The term “white table cloth” as short hand for “fine dining” doesn’t mean much anymore. In keeping with roughly everything else going on in Western society, there’s no longer any agreement on the ceremony of the great meal. At the VanMag restaurant awards last month (2014), none of the restaurants shortlisted in the “Best New” category use table clothes at all. And one of them specializes in currywurst which is to German cuisine roughly what the Timbit is to ours: loved but not lofty.

Chicha on Broadway is the kind of eatery that happily flourishes in this liberalized dining space. Billed as “modern Peruvian tapas”, the Broadway & Main 40-seater is a category pioneer, and the décor gives few clues as to the dining experience in store. The room has a Lima backstreet feel with its Peruvian textiles, turquoise and black walls, cutlery wrapped in paper napkins and green tinted bottles of Pisco stacked behind the bar. But the Bin 942 legacy of chefs Shelome Bouvette and Allison Flook suggest a more polished culinary sensibility which is brilliantly manifest on the table.

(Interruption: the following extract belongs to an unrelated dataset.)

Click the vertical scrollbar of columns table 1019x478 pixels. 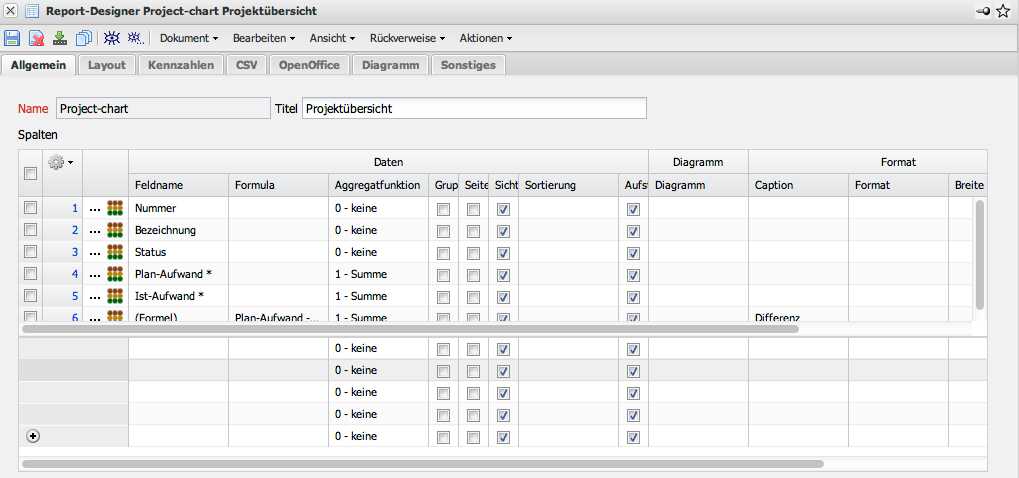980,254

These are approachable street-level dishes, make no mistake. Cassava fries with spicy Huancaina sauce (thickened with saltines traditionally, with bread here). Classic ceviche with lime, cilantro and corn. Antichuco skewers, smoky from the grill. Causa potatoes and empanadas in flakey crust with savory chicken filling. And service is impressively fast. We ordered a table of food on a night when the restaurant was slammed. Large extended South American families to our left and right. The housewives of Cambie Corridor crowded in around the bar drinking Margarita Patadas infused with jalepeno and Chilcanos made with ginger. Our food started arriving and didn’t seem to stop, a happy parade of bright flavours and fresh, colourful presentations.

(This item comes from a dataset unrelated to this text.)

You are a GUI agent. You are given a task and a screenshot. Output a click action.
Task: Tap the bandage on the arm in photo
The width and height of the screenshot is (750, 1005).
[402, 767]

Photo Credit: www.chicharestaurant.com

And here’s where the meal steps above its street-level inspirations. Those causa? It’s a cold mashed potato dish served with canned tuna in its most common form. At Chicha the potatoes are whipped to an airy texture, infused with herbs or beetroot or Aji Amarillo, topped with crab or black sesame crusted fresh tuna. Papas rellenas come perfectly crusted, paradoxically light for the carbohydrate payload, stuffed with fragrantly seasoned ground beef. And then the sliders. You could go to Chicha just for the Pan Con Chicharron and emerge with a full stomach and a solid idea what this place is all about. Not strictly Peruvian but deriving from the country’s long Asian associations, a sweet mouthful of glazed pork belly on a soft bun, red onion, a spray of radish sprouts: explosive culinary simplicity. That is one hell of a bite.

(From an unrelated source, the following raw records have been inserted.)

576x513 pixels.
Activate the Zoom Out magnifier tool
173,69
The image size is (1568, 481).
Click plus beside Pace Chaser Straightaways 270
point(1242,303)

In the end, Chicha succeeds in marrying the aesthetics of the high and the low and in a room that buzzes with energy and enthusiasm. Here’s a menu of nailed flavors and innovations that rarely draw attention to themselves. Delicious and unpretentious, more or less my highest praise. Is the flavor profile of this food narrow? You could probably winnow these plates out to three main flavor groups: those deriving from red chili, those from Aji Amarillo, and those from a green herb described to me as the “Peruvian basil” which in fact bears resemblance to mint. But that would be to miss the flexibility of the trio as its used with different proteins and in different preparations. Those are the base notes of Peruvian flavor there. The melody and harmonizing is all Bouvette and Flook. And what a song they make together.

The name chichi may derive from the cocktail chichi morado,made with  purple corn, spices, pineapple, and citrus. I prefer the alternate explanation offered by the chefs themselves: “feminine and fun”. And who needs a white table for that?